Ohio State Tests/EOC Study Tips from Top Performers

1For ELA II, identify the exact evidence that supports each answer before looking at distractors.
2For writing and revision, decide whether the item is testing grammar, punctuation, organization, clarity, word choice, or argument structure.
3For Algebra I and Geometry, write an equation, diagram, or proportional relationship before calculating.
4For Biology, connect data to scientific reasoning; do not answer from memory when a table, graph, or model provides the evidence.
5For American History and American Government, track source purpose, audience, perspective, and constitutional principle before choosing an answer.
6For cross-subject data items, state the limited conclusion supported by the evidence and avoid causal claims when the data show only association.
7Use Ohio's official practice tests and tutorials to learn the computer-based format, then use this bank to strengthen the underlying reasoning.

Frequently Asked Questions

Is the Ohio Graduation Test still current?

No for current students. Ohio DEW's OGT page is a legacy pathway for students who first enrolled in grade 9 before July 1, 2014. Ohio's test security rule states the Ohio Graduation Tests will not be administered after September 1, 2022, and applicable high school EOC tests are used in their place.

What is the current official exam name?

The current official statewide assessment page is Ohio's State Tests in English Language Arts, Mathematics, Science and Social Studies. High school students take end-of-course tests in the courses Ohio DEW lists for their graduation cohort.

Which high school EOC tests apply to the classes of 2023 and beyond?

Ohio DEW lists English language arts II, Algebra I, Geometry or Integrated Mathematics I and II, Biology, American History, and American Government for the classes of 2023 and beyond.

What score is needed for graduation competency?

Ohio DEW set the competency score at 684 for both English language arts II and Algebra I or Integrated Math I. Students who do not meet a required competency score must receive remediation and retake the relevant test at least once before using other approved competency options.

How long are Ohio high school EOC tests?

Ohio's testing time guidance lists ELA II as two 105-minute parts, 210 minutes total.
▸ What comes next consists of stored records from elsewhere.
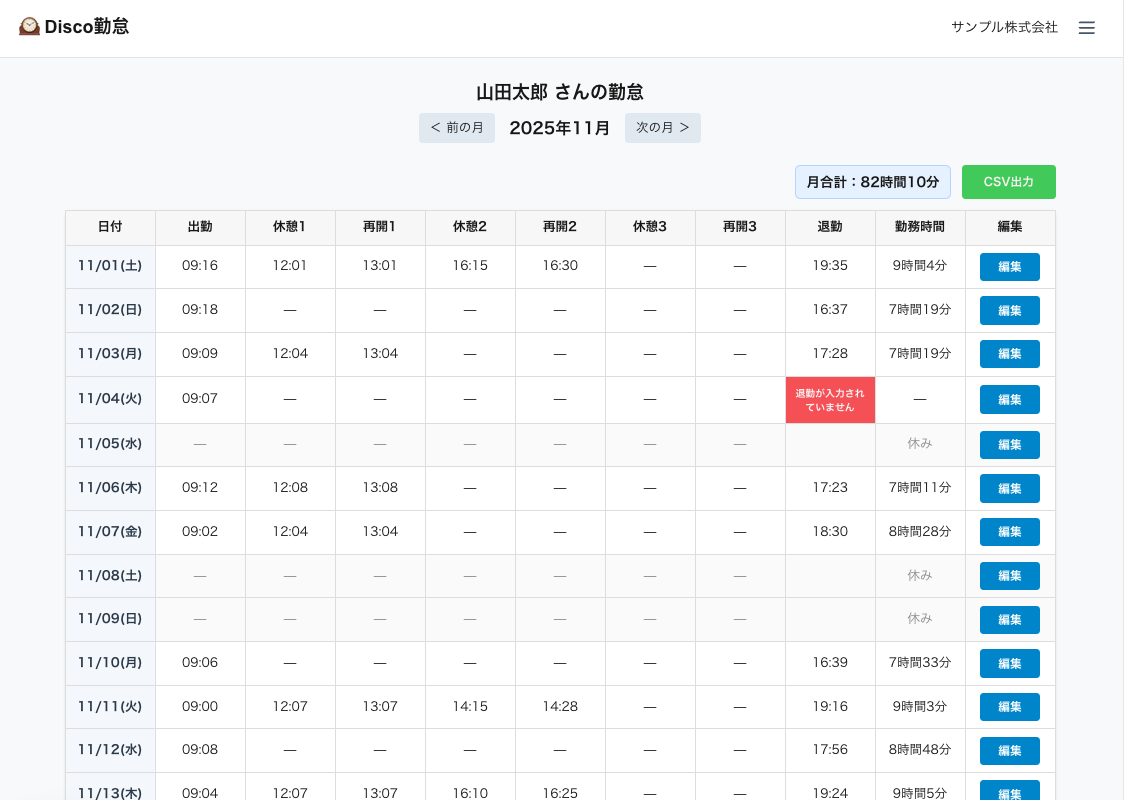Edit the record for 11/02(日)
This screenshot has height=800, width=1124.
1009,310
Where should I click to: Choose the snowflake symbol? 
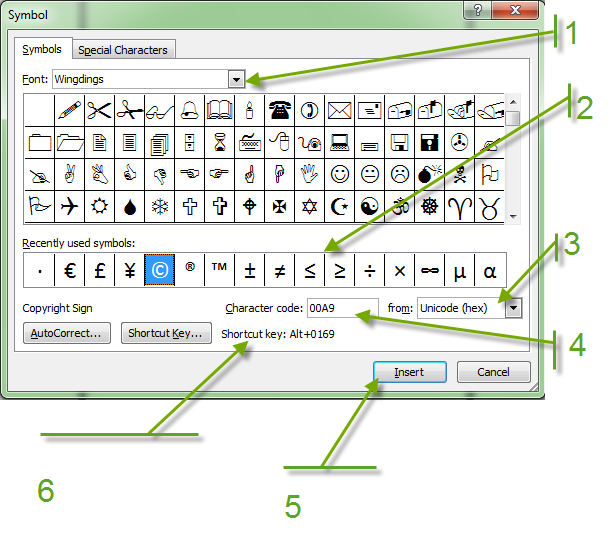[x=159, y=206]
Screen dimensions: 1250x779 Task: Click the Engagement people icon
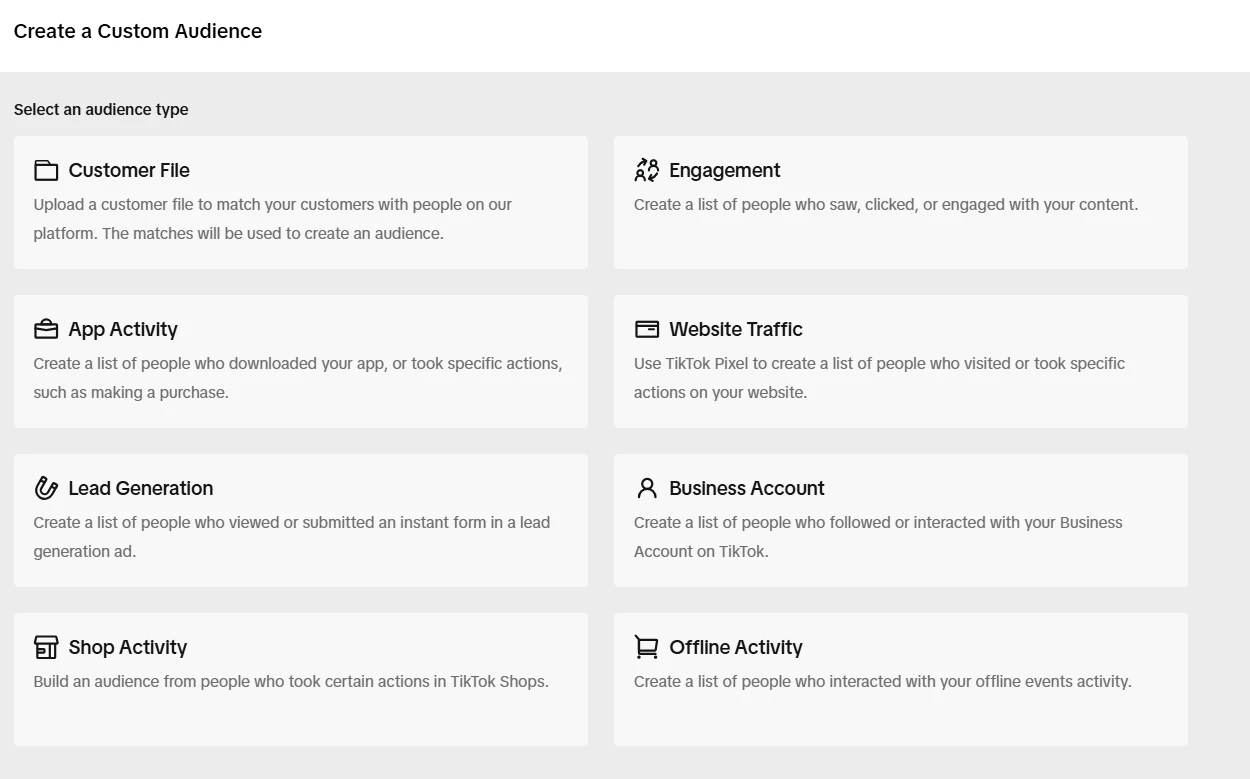[x=647, y=170]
Algebra I, Geometry, Biology, American History, and American Government are two 90-minute parts, 180 minutes total.

Are these copied from Ohio released or secure items?

No. These are original multiple-choice practice questions aligned to current Ohio State Tests and EOC readiness skills. Official practice tests and released item resources remain available through Ohio DEW and the Ohio State Tests portal.

Is there a direct student fee?

Ohio DEW does not publish a direct student registration fee for enrolled students taking school-administered Ohio's State Tests. Optional third-party prep materials may have separate costs.